Stored items:
# # # # # # #

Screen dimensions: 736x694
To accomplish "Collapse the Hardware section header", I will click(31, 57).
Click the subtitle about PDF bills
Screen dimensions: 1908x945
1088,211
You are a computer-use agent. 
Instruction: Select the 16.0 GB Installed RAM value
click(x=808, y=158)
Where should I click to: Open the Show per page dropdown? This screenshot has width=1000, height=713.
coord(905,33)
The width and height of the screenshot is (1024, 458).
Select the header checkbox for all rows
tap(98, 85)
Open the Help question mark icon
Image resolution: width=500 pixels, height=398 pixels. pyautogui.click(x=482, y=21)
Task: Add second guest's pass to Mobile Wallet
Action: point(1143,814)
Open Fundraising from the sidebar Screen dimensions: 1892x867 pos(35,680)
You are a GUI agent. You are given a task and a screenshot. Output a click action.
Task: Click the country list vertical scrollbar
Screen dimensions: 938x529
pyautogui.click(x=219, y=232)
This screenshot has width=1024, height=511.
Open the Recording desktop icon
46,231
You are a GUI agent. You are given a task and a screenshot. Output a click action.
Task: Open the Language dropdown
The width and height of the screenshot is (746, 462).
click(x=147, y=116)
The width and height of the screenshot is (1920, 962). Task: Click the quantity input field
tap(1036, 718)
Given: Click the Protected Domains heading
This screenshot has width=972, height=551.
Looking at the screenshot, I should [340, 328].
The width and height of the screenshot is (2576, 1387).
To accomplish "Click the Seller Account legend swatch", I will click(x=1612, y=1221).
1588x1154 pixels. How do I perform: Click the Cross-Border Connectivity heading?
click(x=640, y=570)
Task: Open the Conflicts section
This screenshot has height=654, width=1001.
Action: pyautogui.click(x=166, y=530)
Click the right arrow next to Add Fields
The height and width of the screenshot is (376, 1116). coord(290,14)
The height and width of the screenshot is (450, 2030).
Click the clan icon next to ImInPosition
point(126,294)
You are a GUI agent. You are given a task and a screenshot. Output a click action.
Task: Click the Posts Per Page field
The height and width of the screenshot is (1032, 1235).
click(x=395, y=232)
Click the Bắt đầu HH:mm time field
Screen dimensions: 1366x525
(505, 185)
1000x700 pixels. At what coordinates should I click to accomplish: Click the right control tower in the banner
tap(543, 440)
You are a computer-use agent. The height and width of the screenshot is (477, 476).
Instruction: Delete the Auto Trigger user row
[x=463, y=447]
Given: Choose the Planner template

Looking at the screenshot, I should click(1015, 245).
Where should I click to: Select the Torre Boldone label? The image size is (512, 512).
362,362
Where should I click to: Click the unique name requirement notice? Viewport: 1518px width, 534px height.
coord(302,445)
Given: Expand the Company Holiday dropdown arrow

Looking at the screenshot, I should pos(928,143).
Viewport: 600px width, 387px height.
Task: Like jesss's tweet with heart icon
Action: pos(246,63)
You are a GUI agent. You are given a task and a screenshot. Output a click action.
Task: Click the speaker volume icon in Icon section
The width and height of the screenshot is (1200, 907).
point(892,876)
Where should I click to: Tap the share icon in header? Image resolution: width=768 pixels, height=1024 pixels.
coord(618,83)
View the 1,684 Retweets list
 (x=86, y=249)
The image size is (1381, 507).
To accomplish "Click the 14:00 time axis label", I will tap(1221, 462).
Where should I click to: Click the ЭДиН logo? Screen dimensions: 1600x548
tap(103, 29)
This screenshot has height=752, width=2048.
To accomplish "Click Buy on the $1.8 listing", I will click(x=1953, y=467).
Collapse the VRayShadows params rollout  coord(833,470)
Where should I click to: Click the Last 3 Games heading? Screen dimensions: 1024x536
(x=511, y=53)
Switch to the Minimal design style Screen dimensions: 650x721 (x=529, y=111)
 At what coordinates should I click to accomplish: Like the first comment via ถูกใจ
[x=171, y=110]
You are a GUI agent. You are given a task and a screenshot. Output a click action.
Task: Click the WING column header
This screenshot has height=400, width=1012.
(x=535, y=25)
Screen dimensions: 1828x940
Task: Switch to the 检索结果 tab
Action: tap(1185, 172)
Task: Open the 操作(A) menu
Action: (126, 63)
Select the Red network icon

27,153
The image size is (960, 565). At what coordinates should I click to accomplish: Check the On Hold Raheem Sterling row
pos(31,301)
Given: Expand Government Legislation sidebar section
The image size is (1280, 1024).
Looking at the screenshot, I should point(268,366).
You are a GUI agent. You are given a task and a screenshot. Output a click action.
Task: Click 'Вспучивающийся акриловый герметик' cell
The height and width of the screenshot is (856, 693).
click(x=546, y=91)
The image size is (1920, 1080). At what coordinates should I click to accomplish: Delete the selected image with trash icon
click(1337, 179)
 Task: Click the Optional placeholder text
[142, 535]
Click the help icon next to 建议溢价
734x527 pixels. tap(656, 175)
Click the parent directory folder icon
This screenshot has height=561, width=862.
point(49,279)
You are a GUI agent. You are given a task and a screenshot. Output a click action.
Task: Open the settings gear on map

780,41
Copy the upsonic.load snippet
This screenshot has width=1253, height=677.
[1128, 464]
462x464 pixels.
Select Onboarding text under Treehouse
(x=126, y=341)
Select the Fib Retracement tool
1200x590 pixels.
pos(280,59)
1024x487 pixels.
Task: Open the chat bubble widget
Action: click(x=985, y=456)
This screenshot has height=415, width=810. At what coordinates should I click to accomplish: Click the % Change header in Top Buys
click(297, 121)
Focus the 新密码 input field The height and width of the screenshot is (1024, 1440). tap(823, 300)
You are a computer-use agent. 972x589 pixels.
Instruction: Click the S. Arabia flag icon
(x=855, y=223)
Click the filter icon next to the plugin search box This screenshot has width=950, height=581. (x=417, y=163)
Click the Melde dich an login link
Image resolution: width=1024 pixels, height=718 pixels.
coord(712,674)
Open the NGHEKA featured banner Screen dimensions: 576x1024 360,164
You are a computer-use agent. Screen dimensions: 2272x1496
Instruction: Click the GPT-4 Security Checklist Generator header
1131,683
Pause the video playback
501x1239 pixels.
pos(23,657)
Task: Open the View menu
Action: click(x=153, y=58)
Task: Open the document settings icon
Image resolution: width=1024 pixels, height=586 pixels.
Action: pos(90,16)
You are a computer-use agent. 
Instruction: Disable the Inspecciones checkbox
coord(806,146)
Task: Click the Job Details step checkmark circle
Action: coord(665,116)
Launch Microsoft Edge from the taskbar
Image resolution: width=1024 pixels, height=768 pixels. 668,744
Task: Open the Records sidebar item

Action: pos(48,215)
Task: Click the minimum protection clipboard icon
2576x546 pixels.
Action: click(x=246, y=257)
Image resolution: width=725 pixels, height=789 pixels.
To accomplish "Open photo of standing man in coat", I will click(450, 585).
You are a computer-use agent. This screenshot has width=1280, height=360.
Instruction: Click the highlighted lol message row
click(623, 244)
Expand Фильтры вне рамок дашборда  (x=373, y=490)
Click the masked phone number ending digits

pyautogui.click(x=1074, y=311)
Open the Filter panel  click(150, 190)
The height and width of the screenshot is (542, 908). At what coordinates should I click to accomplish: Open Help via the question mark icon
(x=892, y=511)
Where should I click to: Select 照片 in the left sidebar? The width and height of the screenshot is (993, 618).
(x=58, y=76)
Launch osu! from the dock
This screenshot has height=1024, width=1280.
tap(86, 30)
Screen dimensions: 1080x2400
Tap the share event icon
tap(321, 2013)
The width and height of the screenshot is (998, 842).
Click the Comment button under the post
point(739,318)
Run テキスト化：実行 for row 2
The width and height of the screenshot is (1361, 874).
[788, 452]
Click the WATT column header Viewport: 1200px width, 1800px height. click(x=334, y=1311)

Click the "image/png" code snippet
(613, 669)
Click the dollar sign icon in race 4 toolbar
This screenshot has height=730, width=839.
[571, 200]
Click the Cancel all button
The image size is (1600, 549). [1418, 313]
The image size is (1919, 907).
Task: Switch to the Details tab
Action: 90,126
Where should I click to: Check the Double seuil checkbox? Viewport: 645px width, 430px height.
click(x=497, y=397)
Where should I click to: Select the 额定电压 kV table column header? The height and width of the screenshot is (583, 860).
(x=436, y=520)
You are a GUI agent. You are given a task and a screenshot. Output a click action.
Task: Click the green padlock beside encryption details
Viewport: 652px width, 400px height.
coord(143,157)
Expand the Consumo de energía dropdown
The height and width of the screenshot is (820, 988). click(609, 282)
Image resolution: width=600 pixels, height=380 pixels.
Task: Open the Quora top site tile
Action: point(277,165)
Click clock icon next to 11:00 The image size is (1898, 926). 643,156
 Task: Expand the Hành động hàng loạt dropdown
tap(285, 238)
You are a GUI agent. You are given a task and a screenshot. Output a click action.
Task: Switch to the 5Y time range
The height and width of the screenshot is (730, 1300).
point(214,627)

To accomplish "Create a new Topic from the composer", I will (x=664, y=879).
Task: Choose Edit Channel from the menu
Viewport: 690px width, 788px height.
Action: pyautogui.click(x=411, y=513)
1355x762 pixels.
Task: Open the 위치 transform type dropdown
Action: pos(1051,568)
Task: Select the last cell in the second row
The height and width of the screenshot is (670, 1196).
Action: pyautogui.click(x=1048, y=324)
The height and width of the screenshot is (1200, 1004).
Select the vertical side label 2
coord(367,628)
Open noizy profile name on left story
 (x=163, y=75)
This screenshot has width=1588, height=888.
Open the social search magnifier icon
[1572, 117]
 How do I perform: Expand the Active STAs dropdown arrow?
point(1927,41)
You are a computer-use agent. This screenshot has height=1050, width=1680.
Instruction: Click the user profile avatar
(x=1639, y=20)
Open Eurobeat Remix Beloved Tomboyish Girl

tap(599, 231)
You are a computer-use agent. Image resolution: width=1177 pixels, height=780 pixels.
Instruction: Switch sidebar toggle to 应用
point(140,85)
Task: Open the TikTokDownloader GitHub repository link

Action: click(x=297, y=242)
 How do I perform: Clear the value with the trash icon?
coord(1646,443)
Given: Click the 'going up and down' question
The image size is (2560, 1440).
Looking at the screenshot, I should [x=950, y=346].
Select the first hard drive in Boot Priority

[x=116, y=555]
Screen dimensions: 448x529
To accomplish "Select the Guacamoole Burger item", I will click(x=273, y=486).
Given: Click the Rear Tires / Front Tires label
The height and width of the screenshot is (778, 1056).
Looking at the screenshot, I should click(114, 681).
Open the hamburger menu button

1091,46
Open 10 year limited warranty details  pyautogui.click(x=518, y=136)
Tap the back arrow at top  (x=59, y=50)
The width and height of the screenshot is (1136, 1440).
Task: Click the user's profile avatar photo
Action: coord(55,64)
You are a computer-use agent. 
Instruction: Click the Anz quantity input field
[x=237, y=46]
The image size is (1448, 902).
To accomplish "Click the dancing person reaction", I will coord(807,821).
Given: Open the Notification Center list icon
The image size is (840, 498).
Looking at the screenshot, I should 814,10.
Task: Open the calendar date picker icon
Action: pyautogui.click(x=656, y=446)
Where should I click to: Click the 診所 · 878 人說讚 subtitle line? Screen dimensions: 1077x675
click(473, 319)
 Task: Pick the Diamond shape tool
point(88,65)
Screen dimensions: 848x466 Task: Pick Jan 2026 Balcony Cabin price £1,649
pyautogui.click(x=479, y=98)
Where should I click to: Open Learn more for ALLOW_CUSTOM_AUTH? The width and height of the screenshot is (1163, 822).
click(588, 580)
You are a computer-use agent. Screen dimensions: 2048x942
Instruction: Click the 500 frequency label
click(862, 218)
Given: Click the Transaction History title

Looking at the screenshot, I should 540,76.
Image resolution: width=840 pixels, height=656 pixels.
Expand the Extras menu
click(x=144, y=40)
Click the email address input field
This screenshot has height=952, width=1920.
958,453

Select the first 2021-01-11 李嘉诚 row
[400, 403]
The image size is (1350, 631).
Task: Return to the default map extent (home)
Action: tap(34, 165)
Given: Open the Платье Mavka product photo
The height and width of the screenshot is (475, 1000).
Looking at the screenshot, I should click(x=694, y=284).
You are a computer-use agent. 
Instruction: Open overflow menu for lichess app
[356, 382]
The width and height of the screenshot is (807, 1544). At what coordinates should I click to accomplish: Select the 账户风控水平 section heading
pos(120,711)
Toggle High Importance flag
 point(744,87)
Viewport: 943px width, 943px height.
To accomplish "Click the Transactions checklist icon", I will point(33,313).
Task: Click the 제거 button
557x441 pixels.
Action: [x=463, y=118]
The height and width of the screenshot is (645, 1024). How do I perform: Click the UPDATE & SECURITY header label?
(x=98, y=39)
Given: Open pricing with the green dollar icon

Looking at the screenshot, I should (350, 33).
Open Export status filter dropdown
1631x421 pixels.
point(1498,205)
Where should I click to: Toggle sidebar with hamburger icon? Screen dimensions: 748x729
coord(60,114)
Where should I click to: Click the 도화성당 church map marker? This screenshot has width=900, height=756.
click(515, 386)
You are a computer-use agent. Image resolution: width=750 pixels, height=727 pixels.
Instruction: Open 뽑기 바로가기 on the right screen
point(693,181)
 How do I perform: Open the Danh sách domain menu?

# # # # # # #

-- To do --
Whenever a line of the data above includes the word "cell", copy that line.

-- The answer --
Task: Click 'Вспучивающийся акриловый герметик' cell
Task: Select the last cell in the second row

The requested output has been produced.